▶ PROBLEM DETAILS: Could you copy out the records in full, from the line with "Where should I" through the line with "coord(67,194)" (both ends included), and offset every coordinate in the answers by 4? Leave the pictures out.
------ AVAILABLE RECORDS
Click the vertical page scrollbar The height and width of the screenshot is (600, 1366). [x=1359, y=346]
------------
------ AVAILABLE RECORDS
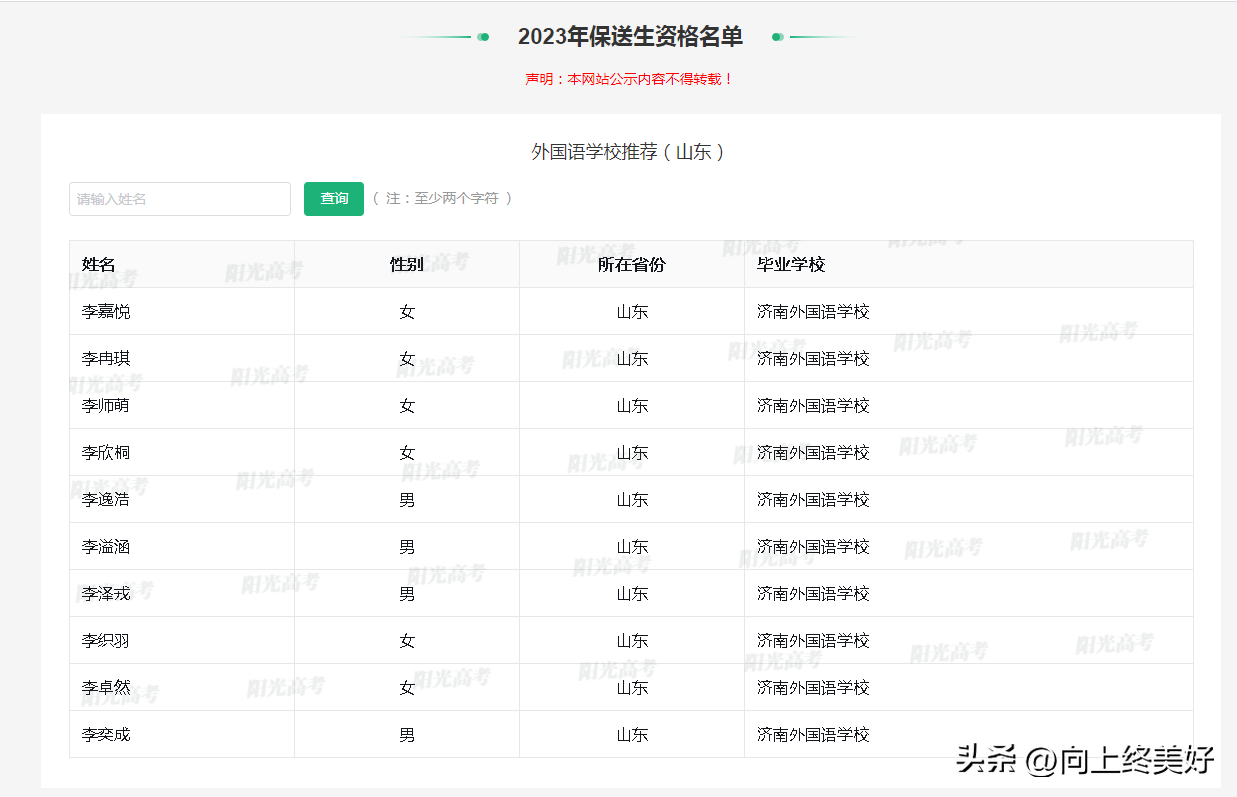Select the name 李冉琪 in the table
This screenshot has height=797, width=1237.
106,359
------------
------ AVAILABLE RECORDS
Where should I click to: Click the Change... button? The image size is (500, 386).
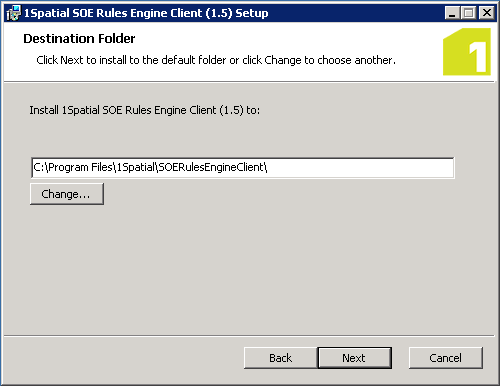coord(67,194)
------------
▶ TASK RESPONSE:
Where should I click to: Click the Change... button? The image size is (500, 386).
coord(71,198)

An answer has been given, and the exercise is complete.